• [Work to be completed]
An identical transcription of the records is required.

• [Dataset records]
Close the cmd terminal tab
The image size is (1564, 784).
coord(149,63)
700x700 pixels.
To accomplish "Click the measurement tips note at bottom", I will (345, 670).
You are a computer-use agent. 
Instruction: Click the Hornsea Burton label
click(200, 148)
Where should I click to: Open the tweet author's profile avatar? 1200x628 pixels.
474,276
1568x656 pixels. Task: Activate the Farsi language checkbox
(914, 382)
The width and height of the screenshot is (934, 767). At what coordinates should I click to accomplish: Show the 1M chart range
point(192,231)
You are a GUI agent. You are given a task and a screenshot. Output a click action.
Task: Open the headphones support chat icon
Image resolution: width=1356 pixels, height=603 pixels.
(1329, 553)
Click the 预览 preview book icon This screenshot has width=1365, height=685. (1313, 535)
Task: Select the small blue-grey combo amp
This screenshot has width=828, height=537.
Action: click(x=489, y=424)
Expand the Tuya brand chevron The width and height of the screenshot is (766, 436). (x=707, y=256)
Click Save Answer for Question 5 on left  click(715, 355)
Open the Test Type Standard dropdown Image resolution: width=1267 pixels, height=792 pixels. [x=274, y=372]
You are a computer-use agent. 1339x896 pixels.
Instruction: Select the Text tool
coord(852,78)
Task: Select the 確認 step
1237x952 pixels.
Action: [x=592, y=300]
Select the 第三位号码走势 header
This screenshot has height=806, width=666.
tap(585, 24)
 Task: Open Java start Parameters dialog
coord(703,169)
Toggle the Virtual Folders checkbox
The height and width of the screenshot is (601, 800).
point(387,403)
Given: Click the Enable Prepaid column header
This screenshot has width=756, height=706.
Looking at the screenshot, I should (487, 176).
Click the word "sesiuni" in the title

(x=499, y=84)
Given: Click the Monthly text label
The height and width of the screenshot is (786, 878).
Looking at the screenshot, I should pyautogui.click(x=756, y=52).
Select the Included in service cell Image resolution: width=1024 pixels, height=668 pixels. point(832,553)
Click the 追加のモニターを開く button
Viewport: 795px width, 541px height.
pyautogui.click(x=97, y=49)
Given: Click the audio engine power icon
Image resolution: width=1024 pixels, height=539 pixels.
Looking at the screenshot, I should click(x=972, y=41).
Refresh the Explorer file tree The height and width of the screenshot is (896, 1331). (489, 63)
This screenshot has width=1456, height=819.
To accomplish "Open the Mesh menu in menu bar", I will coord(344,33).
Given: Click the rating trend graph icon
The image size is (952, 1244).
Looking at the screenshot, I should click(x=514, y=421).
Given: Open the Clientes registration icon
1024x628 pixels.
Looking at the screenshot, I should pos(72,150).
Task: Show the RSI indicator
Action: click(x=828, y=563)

• [Solution to this exercise]
Close the cmd terminal tab
The image size is (1564, 784).
coord(149,63)
700x700 pixels.
To accomplish "Click the measurement tips note at bottom", I will (345, 670).
You are a computer-use agent. 
Instruction: Click the Hornsea Burton label
click(200, 148)
Where should I click to: Open the tweet author's profile avatar? 1200x628 pixels.
474,276
1568x656 pixels. Task: Activate the Farsi language checkbox
(914, 382)
The width and height of the screenshot is (934, 767). At what coordinates should I click to accomplish: Show the 1M chart range
point(192,231)
You are a GUI agent. You are given a task and a screenshot. Output a click action.
Task: Open the headphones support chat icon
Image resolution: width=1356 pixels, height=603 pixels.
(1329, 553)
Click the 预览 preview book icon This screenshot has width=1365, height=685. (1313, 535)
Task: Select the small blue-grey combo amp
This screenshot has width=828, height=537.
Action: click(x=489, y=424)
Expand the Tuya brand chevron The width and height of the screenshot is (766, 436). (x=707, y=256)
Click Save Answer for Question 5 on left  click(715, 355)
Open the Test Type Standard dropdown Image resolution: width=1267 pixels, height=792 pixels. [x=274, y=372]
You are a computer-use agent. 1339x896 pixels.
Instruction: Select the Text tool
coord(852,78)
Task: Select the 確認 step
1237x952 pixels.
Action: [x=592, y=300]
Select the 第三位号码走势 header
This screenshot has height=806, width=666.
tap(585, 24)
 Task: Open Java start Parameters dialog
coord(703,169)
Toggle the Virtual Folders checkbox
The height and width of the screenshot is (601, 800).
point(387,403)
Given: Click the Enable Prepaid column header
This screenshot has width=756, height=706.
Looking at the screenshot, I should (487, 176).
Click the word "sesiuni" in the title

(x=499, y=84)
Given: Click the Monthly text label
The height and width of the screenshot is (786, 878).
Looking at the screenshot, I should pyautogui.click(x=756, y=52).
Select the Included in service cell Image resolution: width=1024 pixels, height=668 pixels. point(832,553)
Click the 追加のモニターを開く button
Viewport: 795px width, 541px height.
pyautogui.click(x=97, y=49)
Given: Click the audio engine power icon
Image resolution: width=1024 pixels, height=539 pixels.
Looking at the screenshot, I should click(x=972, y=41).
Refresh the Explorer file tree The height and width of the screenshot is (896, 1331). (489, 63)
This screenshot has width=1456, height=819.
To accomplish "Open the Mesh menu in menu bar", I will coord(344,33).
Given: Click the rating trend graph icon
The image size is (952, 1244).
Looking at the screenshot, I should click(x=514, y=421).
Given: Open the Clientes registration icon
1024x628 pixels.
Looking at the screenshot, I should pos(72,150).
Task: Show the RSI indicator
Action: click(x=828, y=563)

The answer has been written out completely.